Friday, 27 June 2014

A Year of Reading Dangerously, by Andy Miller,  which I've just finished, was an interesting read, though not to me particularly dangerous. It was refreshing to read about a man who reads fiction in the way that Andy Miller does, but I suspect he his not totally unique. Many years ago I did a survey of male readers in the library in which I then  worked. One of the questions I asked was to name some favourite authors. The majority of authors named were male, which I don't think was surprising. Given that one of the many reasons people read is to reflect on their own lives, surely  men will favour male writers and women will choose female authors on the same basis. But all real readers will choose authors of either gender if what they say has some resonance with them. Looking at Andy Miller's List of Betterment, he includes 39 male authors and 11 female, probably a slightly higher proportion of female writers than that chosen by those readers who responded to my survey. Certainly his reading was wide ranging, not genre-based and fifty books in a year , or about one a week is a good average for an average-speed reader. But its not how many books, or how fast  you can read that matters. What really matters about reading is that you read, with curiosity, interest, enthusiasm and hopefully some degree of enjoyment and even enlightenment. Just keep reading. Which is where I totally agree with Andy Miller.

Wednesday, 18 June 2014

A few good reads

Donna Tartt's The Goldfinch comes in as a good read for me, and as I haven't yet read either of her earlier works, a good introduction to her earlier works. Although I thought some of the writing, particularly the descriptions of places and weather somewhat overblown, I still enjoyed the story.The plot centres on Theo's theft of a picture, The Goldfinch by Carl Fabritius, during a disaster in the Metroploitan Museum of Art in which his mother dies. Much of Theo's life after the death of his mother is concerned with his ideas of what to do with this beautiful little painting, as well as coming to terms with the loss of his mother. The story kept me engrossed as the characters who helped Theo, some almost despite themselves, were all fascinating although all were also flawed human beings, with their various weaknesses.

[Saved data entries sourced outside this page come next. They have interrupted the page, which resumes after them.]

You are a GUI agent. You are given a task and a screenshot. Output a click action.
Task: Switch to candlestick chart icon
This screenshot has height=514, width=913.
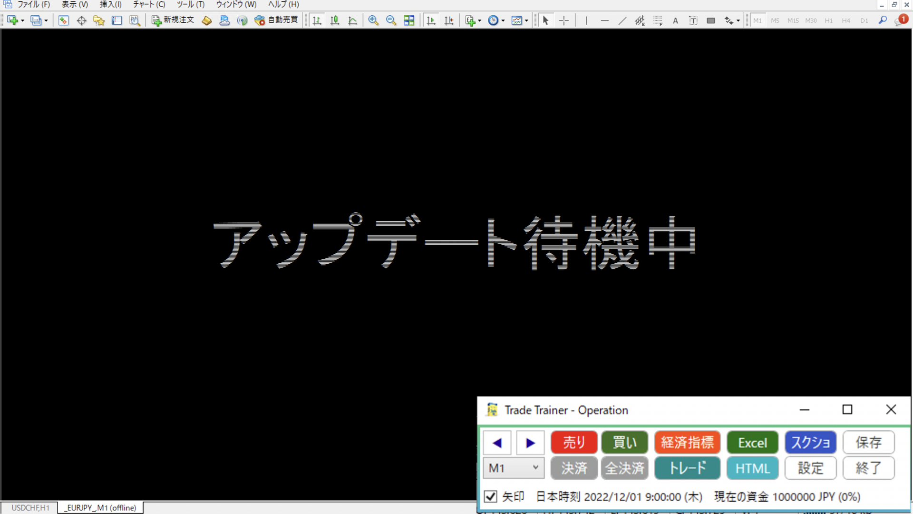[335, 20]
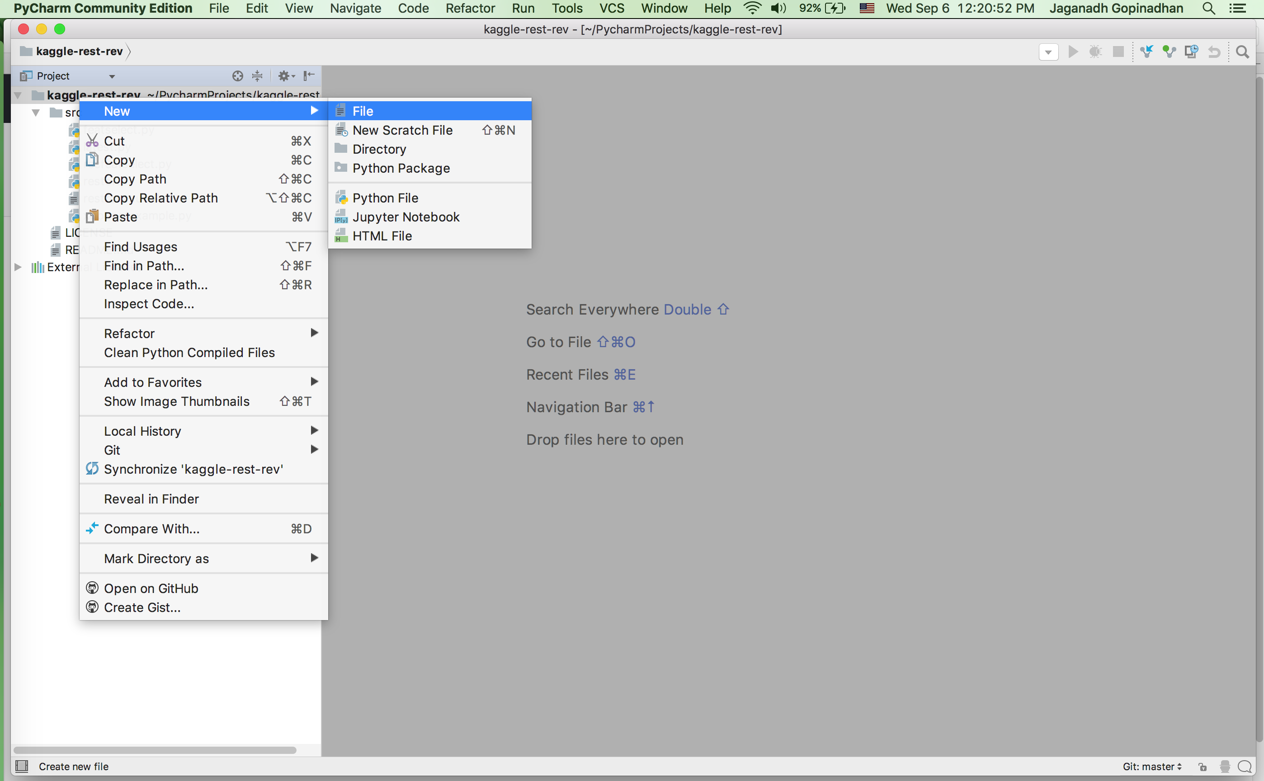Click the lock icon in status bar

[1203, 767]
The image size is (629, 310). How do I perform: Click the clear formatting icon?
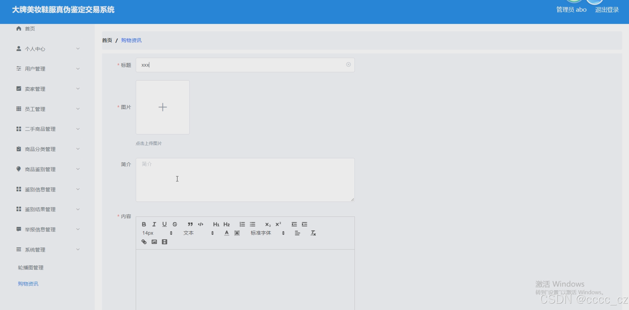(x=313, y=233)
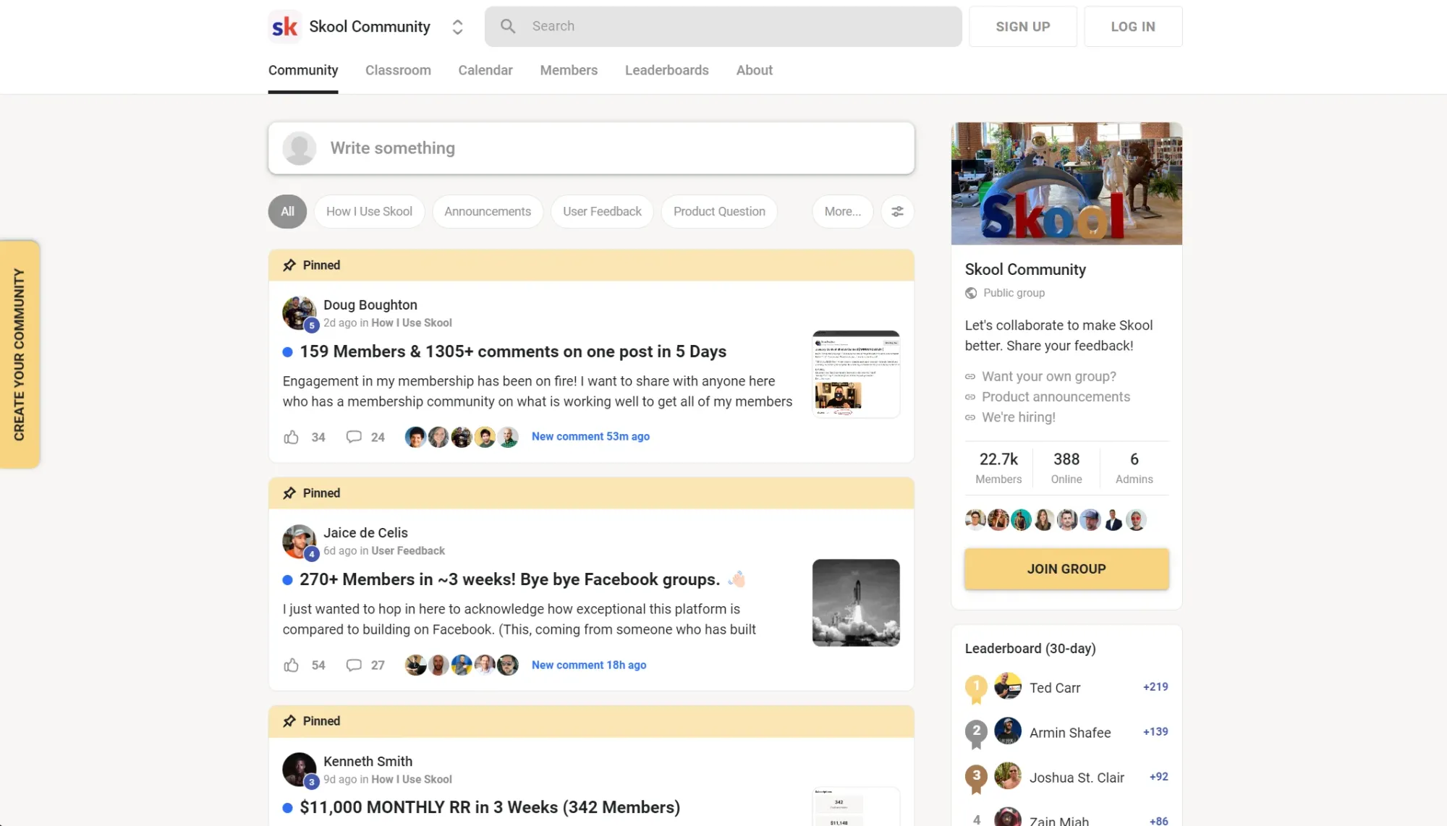Viewport: 1447px width, 826px height.
Task: Click the JOIN GROUP button
Action: pyautogui.click(x=1066, y=569)
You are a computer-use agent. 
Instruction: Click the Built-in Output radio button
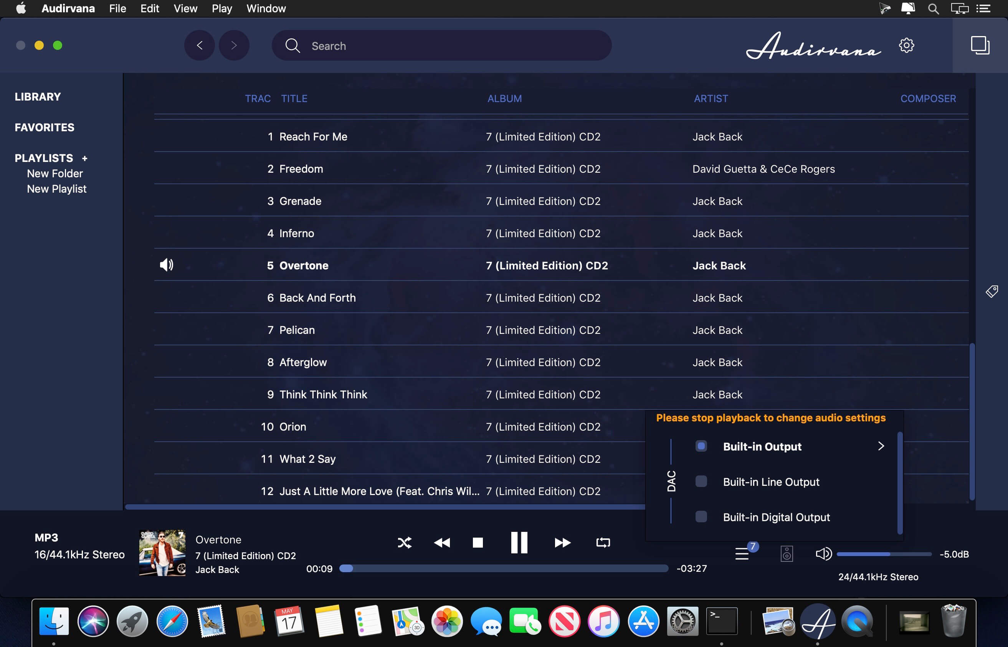(701, 446)
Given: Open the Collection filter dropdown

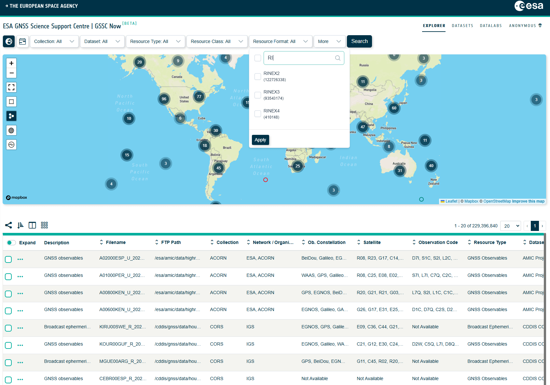Looking at the screenshot, I should coord(54,41).
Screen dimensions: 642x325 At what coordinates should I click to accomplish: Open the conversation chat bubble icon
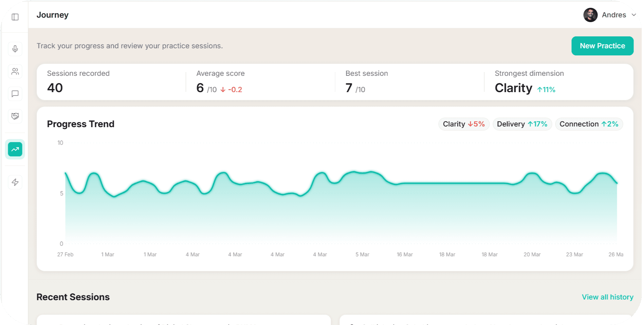point(15,94)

Anne de Courcy's tale of The Fishing Fleet:husband -hunting in the Raj is about the many women, mostly quite young, who left England to go to India to find a husband. Many had been born in India, and were returning to family after being educated n England. Others were joinng a fiance they had already met and become engaged to back home, but many were out to seek a husband, having failed to find one in England. The Victorians encouraged women and girls out to India, after the East India Company was pretty much taken over by the government, as it was considered more suitable for the men- soldiers, government  servants, and others to marry Englishwomen rather than Indian women. Many of the stories which Anne de Courcy relates are from the later part of the Victorian era and from the inter-war years, the 20's and 30's. Some of the stories of the women and their husbands are scattered across several chapters. Having had a colonial childhood,  although in West Africa rather than India, and much later than the period covered by this book, I enjoyed the read.
I have to add that I read both of these titles on my Kindle, which as it is a couple of years old, did nothing whatsoever for the illustrations in this last book.

One book I did read and enjoy as a printed book was Maureen Lee's Flora and Grace.
I don't remember reading any of Maureen Lee's many other titles, but this one was an easy and enjoyable read, fairly light despite some of  the themes it encompasses. Flora, a 17 year old orphan, has been sent to a small school in Switzerland, and one beautiful spring day during the war, is  standing at the local station when a train rumbles slowly through. Flora hears groans and moans and realises there are people inside. Suddenly an infant is thrust from one of the trucks to her, and she hears the plea. "Take him. His name is Simon" and Flora is left holding the baby as the train continues its journey. The plot then follows Flora's life as she eventually returns to England together with Simon, to her aunt, who had placed her in the Swiss school.